Alleged Anthropodermic Books Identified: 49
Books Tested or In Process: 30
Books Confirmed as Human: 18
Books Proven to Be Not Human: 12

    • A copy of De humani corporis fabrica, bound in human skin was donated to a University.
  • There were widespread and persistent rumours about this during French Revolution, particularly human skin pants, human skin book binding (unsurprisingly including Droits de l’Homme) and a whole tannery busily specialising in this (there certainly was enough of raw material available to keep them busy).
  • Mary Roach's Stiff examines the various fates awaiting actual human remains, including dissection, vehicular crash-testing, being plastinated as a permanent anatomical display, or getting processed into cement for an artificial reef and/or fertilizer to sustain a memorial tree.
  • The organ donor system; you agree to it, then fall over dead, and some doctors cut all the useful bits out of you to use in someone else. Often it is illegal for the donor's family to profit by this; in some countries there is a small payment.
  • During World War II, when the Nazis gathered up Jews to take them to concentration camps, they first stripped them of all valuables and possessions and sold them. Then they pulled out any gold tooth fillings the might have had, melted them down into gold bars, and sold those as well. Then they used the healthy ones for slave labour in the camps until they were worked to death. Some camps processed the dead bodies into products, making cloth from their hair, fertilizer from their bones, lampshades from skin and soap by boiling them down for fat. The Holocaust museum at Auschwitz has some of the cloth. Reports of books bound in human skin, however, are probably false, although it was known to happen historically.
    • And then there's Joseph Mengele, who was quite happy to use prisoners in his "experiments".
    • Some Americans took "souvenirs" from the corpses of Japanese soldiers in WWII.
      • There's currently[when?] a war crimes tribunal about American soldiers who may have done this "souvenir collection" with Afghan civilians.

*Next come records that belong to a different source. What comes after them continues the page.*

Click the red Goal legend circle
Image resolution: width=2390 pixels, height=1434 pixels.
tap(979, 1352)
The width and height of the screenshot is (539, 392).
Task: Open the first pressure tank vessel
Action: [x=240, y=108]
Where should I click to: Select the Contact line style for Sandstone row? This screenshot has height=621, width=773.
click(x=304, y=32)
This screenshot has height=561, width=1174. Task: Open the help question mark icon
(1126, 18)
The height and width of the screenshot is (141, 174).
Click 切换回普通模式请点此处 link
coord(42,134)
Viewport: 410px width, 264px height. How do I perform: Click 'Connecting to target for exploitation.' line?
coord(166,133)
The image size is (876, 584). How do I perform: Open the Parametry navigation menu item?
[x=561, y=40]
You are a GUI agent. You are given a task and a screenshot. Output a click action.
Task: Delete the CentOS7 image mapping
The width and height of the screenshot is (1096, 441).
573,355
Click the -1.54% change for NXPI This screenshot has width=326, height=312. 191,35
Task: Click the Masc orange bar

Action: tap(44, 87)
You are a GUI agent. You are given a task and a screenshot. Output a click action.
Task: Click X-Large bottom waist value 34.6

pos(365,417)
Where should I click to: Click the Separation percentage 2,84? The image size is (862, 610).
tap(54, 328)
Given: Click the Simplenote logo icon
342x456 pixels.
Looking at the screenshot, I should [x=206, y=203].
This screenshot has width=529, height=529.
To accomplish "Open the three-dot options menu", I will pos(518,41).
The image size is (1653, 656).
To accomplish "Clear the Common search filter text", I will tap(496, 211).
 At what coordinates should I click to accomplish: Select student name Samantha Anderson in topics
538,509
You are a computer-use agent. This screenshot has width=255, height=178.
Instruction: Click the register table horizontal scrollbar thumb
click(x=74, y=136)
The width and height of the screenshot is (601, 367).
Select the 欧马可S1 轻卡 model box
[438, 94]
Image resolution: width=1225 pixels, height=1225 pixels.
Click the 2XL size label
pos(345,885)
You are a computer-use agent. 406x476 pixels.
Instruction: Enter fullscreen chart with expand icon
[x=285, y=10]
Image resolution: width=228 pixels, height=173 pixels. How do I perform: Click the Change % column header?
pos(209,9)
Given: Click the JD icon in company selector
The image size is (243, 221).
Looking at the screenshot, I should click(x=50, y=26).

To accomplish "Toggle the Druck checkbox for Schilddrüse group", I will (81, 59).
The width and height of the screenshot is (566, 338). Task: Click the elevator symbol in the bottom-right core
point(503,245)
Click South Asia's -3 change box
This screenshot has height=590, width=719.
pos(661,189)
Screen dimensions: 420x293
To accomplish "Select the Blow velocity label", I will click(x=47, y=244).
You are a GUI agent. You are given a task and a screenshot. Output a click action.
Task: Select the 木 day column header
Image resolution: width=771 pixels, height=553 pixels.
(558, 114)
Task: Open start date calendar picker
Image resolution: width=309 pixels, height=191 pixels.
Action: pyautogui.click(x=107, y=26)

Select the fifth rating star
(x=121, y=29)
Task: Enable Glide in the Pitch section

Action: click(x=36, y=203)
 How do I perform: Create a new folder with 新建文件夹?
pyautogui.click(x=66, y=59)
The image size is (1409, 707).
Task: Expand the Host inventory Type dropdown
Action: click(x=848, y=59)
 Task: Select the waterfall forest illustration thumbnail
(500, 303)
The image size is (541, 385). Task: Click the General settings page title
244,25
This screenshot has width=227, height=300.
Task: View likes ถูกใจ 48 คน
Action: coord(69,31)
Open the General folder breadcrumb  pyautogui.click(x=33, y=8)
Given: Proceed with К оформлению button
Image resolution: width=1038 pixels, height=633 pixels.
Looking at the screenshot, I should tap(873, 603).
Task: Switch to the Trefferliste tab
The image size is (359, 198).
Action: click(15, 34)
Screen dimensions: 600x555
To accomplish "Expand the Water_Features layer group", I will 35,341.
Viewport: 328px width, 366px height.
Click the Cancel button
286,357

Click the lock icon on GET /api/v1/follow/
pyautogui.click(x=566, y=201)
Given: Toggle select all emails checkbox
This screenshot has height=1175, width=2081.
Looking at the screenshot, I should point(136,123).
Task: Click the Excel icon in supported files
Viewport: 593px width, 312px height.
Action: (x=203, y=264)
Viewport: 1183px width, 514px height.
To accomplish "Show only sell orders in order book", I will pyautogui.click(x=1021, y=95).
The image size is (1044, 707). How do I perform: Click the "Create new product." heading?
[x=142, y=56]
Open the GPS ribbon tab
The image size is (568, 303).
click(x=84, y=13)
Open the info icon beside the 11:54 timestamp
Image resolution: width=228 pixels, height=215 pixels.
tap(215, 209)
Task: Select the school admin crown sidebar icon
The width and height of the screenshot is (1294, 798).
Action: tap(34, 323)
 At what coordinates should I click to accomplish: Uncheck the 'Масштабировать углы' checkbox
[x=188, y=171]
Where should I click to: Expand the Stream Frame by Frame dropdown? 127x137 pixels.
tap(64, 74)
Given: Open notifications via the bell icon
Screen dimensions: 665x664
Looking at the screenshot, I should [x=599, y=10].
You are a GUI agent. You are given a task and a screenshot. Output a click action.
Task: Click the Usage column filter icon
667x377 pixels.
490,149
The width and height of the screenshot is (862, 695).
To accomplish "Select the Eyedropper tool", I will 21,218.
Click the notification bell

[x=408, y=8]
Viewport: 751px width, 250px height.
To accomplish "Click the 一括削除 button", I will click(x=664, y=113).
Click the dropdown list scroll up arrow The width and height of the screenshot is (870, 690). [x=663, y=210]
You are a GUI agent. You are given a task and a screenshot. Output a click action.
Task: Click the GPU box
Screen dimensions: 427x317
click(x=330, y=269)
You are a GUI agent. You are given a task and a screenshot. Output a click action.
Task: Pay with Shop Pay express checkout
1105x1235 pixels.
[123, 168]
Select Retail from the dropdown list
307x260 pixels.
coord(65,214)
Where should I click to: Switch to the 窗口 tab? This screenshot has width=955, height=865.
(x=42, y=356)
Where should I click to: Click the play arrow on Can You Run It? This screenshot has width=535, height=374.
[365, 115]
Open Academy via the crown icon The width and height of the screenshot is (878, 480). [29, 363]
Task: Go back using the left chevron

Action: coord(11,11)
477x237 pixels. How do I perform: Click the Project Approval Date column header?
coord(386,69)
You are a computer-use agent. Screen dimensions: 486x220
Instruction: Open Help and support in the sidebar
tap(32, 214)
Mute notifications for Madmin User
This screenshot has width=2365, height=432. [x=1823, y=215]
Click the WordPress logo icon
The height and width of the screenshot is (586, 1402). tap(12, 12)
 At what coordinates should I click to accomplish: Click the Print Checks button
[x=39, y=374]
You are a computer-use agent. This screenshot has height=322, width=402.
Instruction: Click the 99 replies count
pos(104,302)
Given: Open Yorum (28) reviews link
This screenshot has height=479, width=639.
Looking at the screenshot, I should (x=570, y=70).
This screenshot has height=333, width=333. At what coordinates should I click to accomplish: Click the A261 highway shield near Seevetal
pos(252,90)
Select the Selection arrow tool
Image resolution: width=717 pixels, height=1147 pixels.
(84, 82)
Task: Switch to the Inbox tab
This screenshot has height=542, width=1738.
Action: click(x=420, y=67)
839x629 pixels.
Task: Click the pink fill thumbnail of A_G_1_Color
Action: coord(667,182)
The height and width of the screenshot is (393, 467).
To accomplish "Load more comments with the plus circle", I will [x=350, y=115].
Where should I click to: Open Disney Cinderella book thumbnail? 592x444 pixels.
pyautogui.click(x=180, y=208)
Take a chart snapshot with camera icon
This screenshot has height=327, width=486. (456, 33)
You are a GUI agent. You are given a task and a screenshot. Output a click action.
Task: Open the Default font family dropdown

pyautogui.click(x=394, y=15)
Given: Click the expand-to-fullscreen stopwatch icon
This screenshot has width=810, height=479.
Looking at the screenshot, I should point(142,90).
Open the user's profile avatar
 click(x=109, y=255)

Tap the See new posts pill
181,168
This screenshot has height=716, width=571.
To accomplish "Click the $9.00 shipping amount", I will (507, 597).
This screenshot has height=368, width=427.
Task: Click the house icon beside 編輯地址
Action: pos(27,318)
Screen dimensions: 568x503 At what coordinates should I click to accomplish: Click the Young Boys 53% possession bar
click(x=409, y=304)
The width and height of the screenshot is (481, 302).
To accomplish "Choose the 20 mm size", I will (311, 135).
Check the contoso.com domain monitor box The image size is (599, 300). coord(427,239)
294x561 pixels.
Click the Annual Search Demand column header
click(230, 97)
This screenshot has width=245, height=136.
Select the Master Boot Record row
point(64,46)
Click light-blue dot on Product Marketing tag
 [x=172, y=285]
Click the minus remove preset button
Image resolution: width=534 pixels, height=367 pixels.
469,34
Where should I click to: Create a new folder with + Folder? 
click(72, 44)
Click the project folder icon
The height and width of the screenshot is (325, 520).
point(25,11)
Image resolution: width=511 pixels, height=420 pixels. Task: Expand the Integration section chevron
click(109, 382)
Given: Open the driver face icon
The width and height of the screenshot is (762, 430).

    • This type of souvenir collection isn't all that uncommon. Most of the time, when a soldier wants a trophy, he'll take something like a gun, or a hat, but every now and then there's someone who'd rather have an ear or a nose. War is a terrible thing, and it turns perfectly normal people into sociopaths.
      • Doubtful, they were probably already sociopaths and War simply gave them an environment to showcase it. It's all relative anyhow to whether you find it odd, creepy or absolutely savage.
    • There was something particularly dehumanizing about jungle warfare between opponents separated by the East/West cultural divide. Trophy-taking and corpse desecration were rampant on both sides in the Pacific Theater of WWII, and occurred again during the Vietnam War. In contrast, where US forces verified dozens of cases of US troops taking Japanese trophies, in the European theater the only verified case was of a single German corpse scalped by a Native American soldier.
  • McDonald's restaurants. Today, the tray liners display nutritional information. In the late 1980's, they had a picture of happy-looking employees with the caption, "People, our most important ingredient."
  • Israel had a practice in the 1990s of harvesting organs without relatives' permission from fallen Israeli soldiers and civilians, Palestinian insurgents and civilians, and foreign nationals.
  • A British 14-year old girl Charlene Downes was raped and murdered by 29 year old Iyad Albattikhi, owner of Funny Boyz fast food shop in Blackpool, UK. To hide his crime, Iyad Albattikhi ground her body into kebab and sold her as kebab meat to customers in his restaurant. Basically, a Real Life version of Sweeny Todd.
  • There was a report that Chinese "vitality pills" contained powder made from ground-up babies.